Now, imagine some pipelines are still using an older version and a bug is discovered. The Data Platform team can release a fix in a new version, but engineers may not have the bandwidth to upgrade immediately, potentially creating a significant migration effort depending on the breaking changes. To help users in this situation, we provide operational maintenance (MCO)—publishing fixes on demand for older versions without forcing pipeline upgrades. At the same time, to manage the platform team’s workload, we limit the lifespan of old versions by decommissioning outdated releases.

Stable Interface Contracts

When implementing an abstraction layer, the way users interact with the underlying logic is called an interface contract. If the Data Platform team changes this interface (for example, renaming a parameter in a Datalake SDK function), Data Engineers must update their code to upgrade, which—if it happens too frequently—can cause frustration. This may lead engineers to delay updates, resulting in the gradual “ageing” of pipelines in production.

Therefore, it is essential to build a robust and stable interface contract that minimises breaking changes and facilitates version upgrades for users.

Thoughtful Feature Selection

This best practice involves balancing two well-known software principles: DRY versus YAGNI.

Part of the goal in building the Data Platform Framework was to share code to avoid redundancy (DRY – Don’t Repeat Yourself). Once you start sharing, it can be tempting to abstract everything, “just in case” it might be useful. But sometimes you realise that what you’ve abstracted is only used in a single pipeline (or worse, not at all), making the added functionality unnecessary (YAGNI – You Aren’t Gonna Need It).

Adding a feature to a framework increases complexity. Framework complexity makes it:

less intuitive (for both users and maintainers)
harms maintainability (larger codebase)
and scalability (harder to add new features).

In other words, sometimes declining to implement a requested feature (or implementing it differently than requested) can be the best choice to ensure the long-term sustainability of the framework.

Conclusion: Should You Build Your Own Data Platform?

This may seem like an odd question, considering the title of this article—but it’s critical. Sooner or later, someone will ask: “Why not just move to a managed solution?”

We see two main axes of reflection:

Data Engineering vs YAML Engineering: Platforms abstract infra complexity, shifting engineers toward configuration and business logic. Depending on team culture, this is a blessing or a frustration. We adapted by evolving job descriptions as the framework matured.
Build vs Buy: In 2020, building was often necessary. Market solutions (Databricks, Snowflake, dbt) weren’t as mature. Today, the choice is harder. Building offers control over roadmap, stack, and costs (but requires ongoing investment). Managed platforms reduce run costs but tie you to a vendor’s roadmap and pricing.

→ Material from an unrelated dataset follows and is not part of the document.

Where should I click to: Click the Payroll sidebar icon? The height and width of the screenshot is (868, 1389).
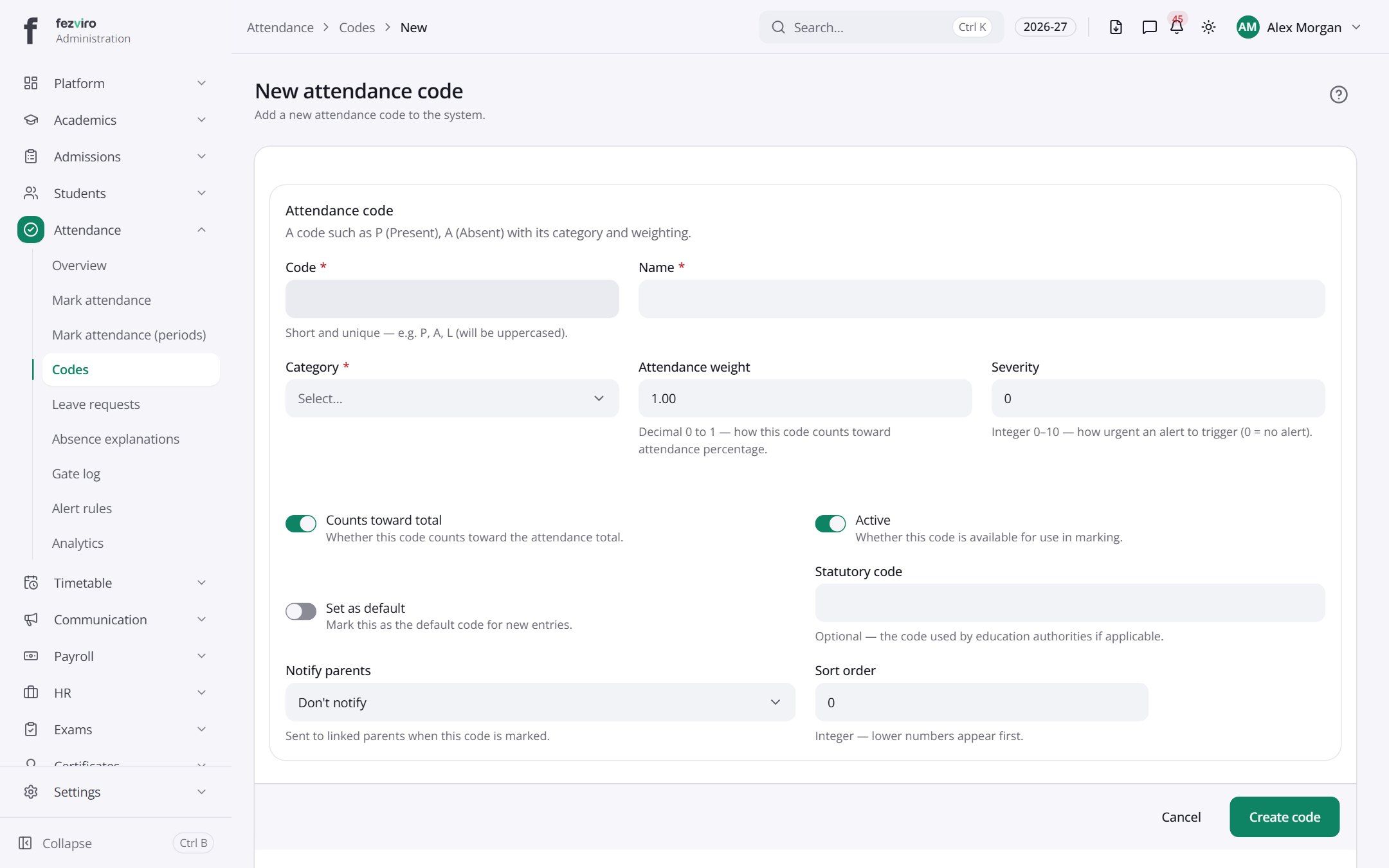[31, 656]
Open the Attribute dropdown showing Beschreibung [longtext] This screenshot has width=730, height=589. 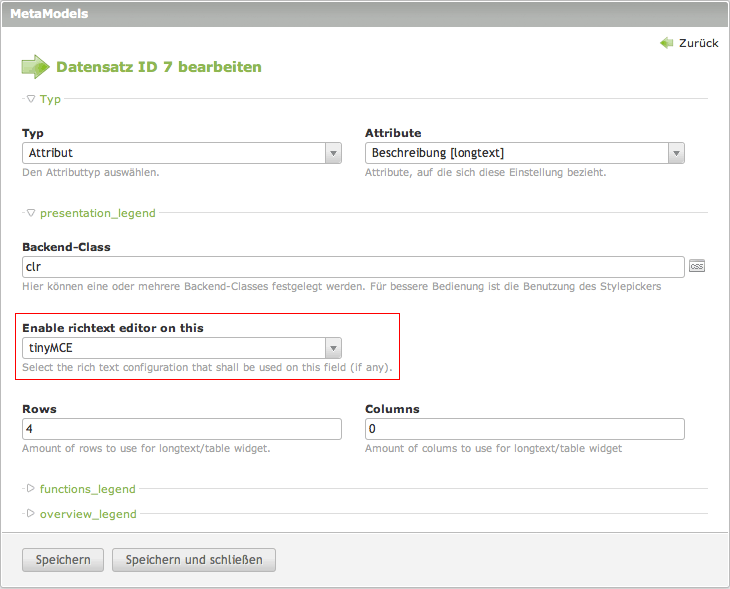[525, 153]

The only way to make the right call is through KPIs. They are specific to each context, but here are some examples :

Time-to-prod evolution for use cases
Percentage of rollbacks due to platform bugs
Ratio of platform team time spent on build vs run

In the end, building gives freedom, buying gives simplicity. There’s no universal answer, but tracking the right metrics will tell you whether to double down on your custom platform or migrate to managed.